Build classroom rapport with these five steps.


When it comes to top-notch classroom management, there may not be a single tool or strategy more important than your own rapport as a teacher. The heavy truth is that the way students view you affects classroom culture, work habits, behavior — the list goes on. And it starts the very first day of school.

Developing your rapport isn’t a chore, but it is something to be refined. Here are some tips to set you up for success.

  1. A smile goes a long way. We’ll never know what secret battles our students are fighting — so making our presence a consistently positive and safe one is paramount to building trust. Body language and respectful tones make a huge impact on moving students’ brains into the learning zone, not to mention that demonstrating respect and kindness prompts kids to do the same.

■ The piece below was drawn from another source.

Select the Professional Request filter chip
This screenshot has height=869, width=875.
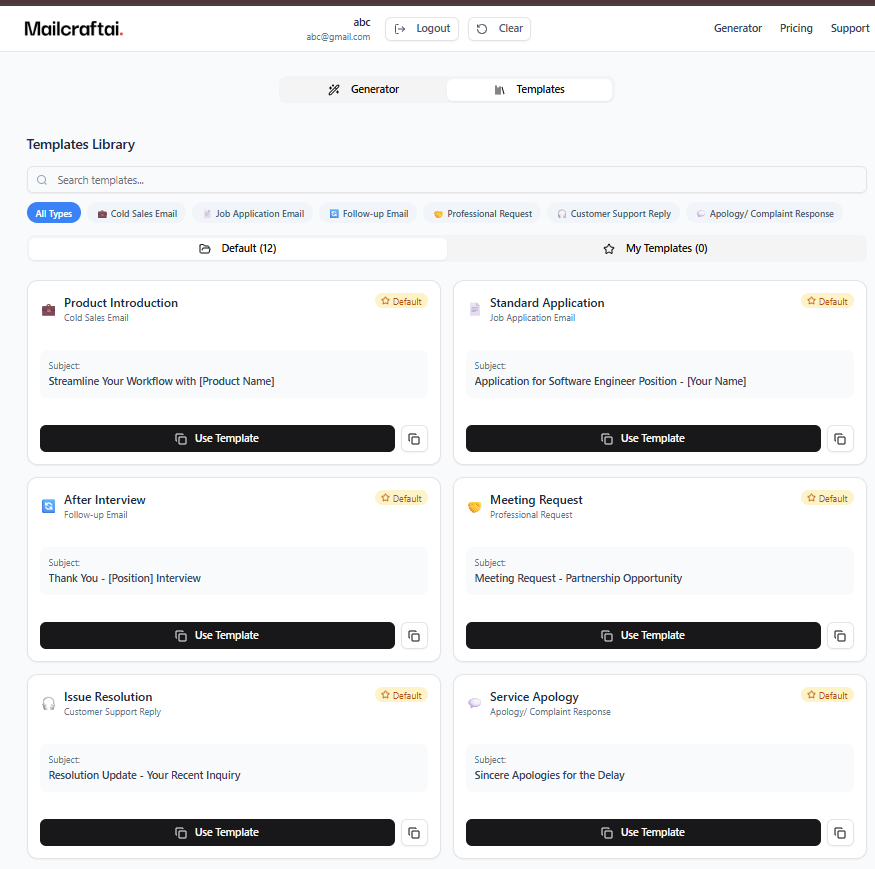click(481, 213)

  2. Personalized attention. Greeting students at the door with their names, giving out handshakes and high-fives, and remembering details about their lives outside your classroom shows that you’re invested in more than their ability to perform academically. And every now and then, step up your game. Play zombie tag with them at recess, volunteer at the school carnival, chaperone a dance, or root for them at a game. Trust me, they notice.

  3. Be real. You are not a robot, and the more well-rounded you seem, the more likely they’ll connect with you from the start. Don’t be afraid to tell a story from your years as a student, chat about your impressive comic book collection, or show off pictures from a trip you took. Even if your interests are different from theirs, students will appreciate knowing more about you.

  4. Know their world. We’ve all seen teachers, young and not-so-young, try to appeal to their students in inauthentic ways — trying to speak and dress to be “cool” for their students, for example. That is not what knowing their world is about. We’re talking about keeping up with current global events, technology, and community needs. Know the world you’re training your students to enter, and promote age-appropriate discussion and critical thinking about it.

  5. Enforce expectations. Building rapport is also about maintaining healthy boundaries and ensuring that your classroom environment is a positive experience for all who enter. Students will test your rules and try to fly under your expectations; it’s your duty to protect their right to learn. Communicate your standards and invite their input and ownership whenever appropriate.


Building natural, intentional rapport bonds all of the other pieces of your classroom management plans together. The best part? It is the best part of our jobs. Investing in our kids from the get-go and making connections to help them learn and grow… That’s what we signed up for.